History of the 5th place in the Russian AI Cup 2015

At first this text was written in the form of a commentary on the topic of the winner of this competition . But in the end, the volume of the text became so large that it was decided to allocate it into a separate topic. So it is assumed that the reader is aware of the contest and read the topic of the winner. You can also read the history of the 30th place .

Immediately I will give a link to the source code repository - in addition to the source code itself, there is also the whole history of commits. For example, the time at which a commit was made with the comment “it's time to sleep” may seem interesting.
')
In general, it seemed that most of the leaders had approximately the same basic ideas for the final strategy:

Finding a path on a map between waypoints
Simulation of motion, collisions, and other physics
Enumerate different actions that lead to different paths from the current position to the future.
Choosing the best action or trajectory based on some evaluation function

So in this topic I will tell you a little more about how these ideas were implemented in my case.

Finding the way

I looked at the task of finding a way a little more broadly than it might seem. I wanted to make such a data structure and algorithm so that I could quickly find out the answer to a question of the following form: “if I am at the point X, Y and my next waypoint N, then how much time is left for the next waypoint?”. Such a requirement came from the fact that such requests will come from the "pereborshchik" several thousand times during one decision-making in order to evaluate the trajectories obtained.
The first version worked simply by finding a path from an arbitrary cell, where the point XY fell to the next waypoint, and as a response gave the length of the path. At the same time, for the relative location of the XY point inside the cell, a certain bonus was also given to make the evaluation a little more like a continuous one.

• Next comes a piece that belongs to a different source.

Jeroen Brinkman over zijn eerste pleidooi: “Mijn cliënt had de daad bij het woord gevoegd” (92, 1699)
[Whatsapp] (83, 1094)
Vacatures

Somewhere in the second round, maps began to appear, where such a simple search for a path through the cells had problems. For example:
- Which way to approach the waypoint?
- How would you make it so that when taking a point, the car did not try to go backwards to the next one, if you can just go straight ahead without any loss and make a small detour?
- How to make a search for the way, taking into account the turn for reversing?
As a result, an idea appeared to change the data structure and the query itself: “if I am at the point X, Y, my angle is A and the next waypoint N, how much time is left for me to finish ?”
In order to respond to such a request, it was necessary to come up with a graph device, which will be followed by a search path. The result is the following:
- The graph node is a “subcell with direction” —the cell is 400x400 in size, with 8 possible directions (in 45 degree steps).
- Neighbors at such a node had 6 units: 1 neighbor - go “straight”, 2 neighbors - go “straight with turns”, 1 neighbor - go “back”, 2 neighbors - go “back with turns”.
- The length of the edges, respectively, was 1 for direct movement, sqrt (2) for diagonal, and for reverse, multiplied by some more constant. In the final version, this constant was equal to 15. Such a value was picked up by hands so that the car did not go backwards for a long time and turned around at the first opportunity, but at the same time it allowed us to take all sorts of idiotic waypoints that are a couple of tiles behind the current one .
- Taking into account the walls of the "big" 800x800 cells, so as not to generate unnecessary neighbors at the level of the "subcell" 400x400.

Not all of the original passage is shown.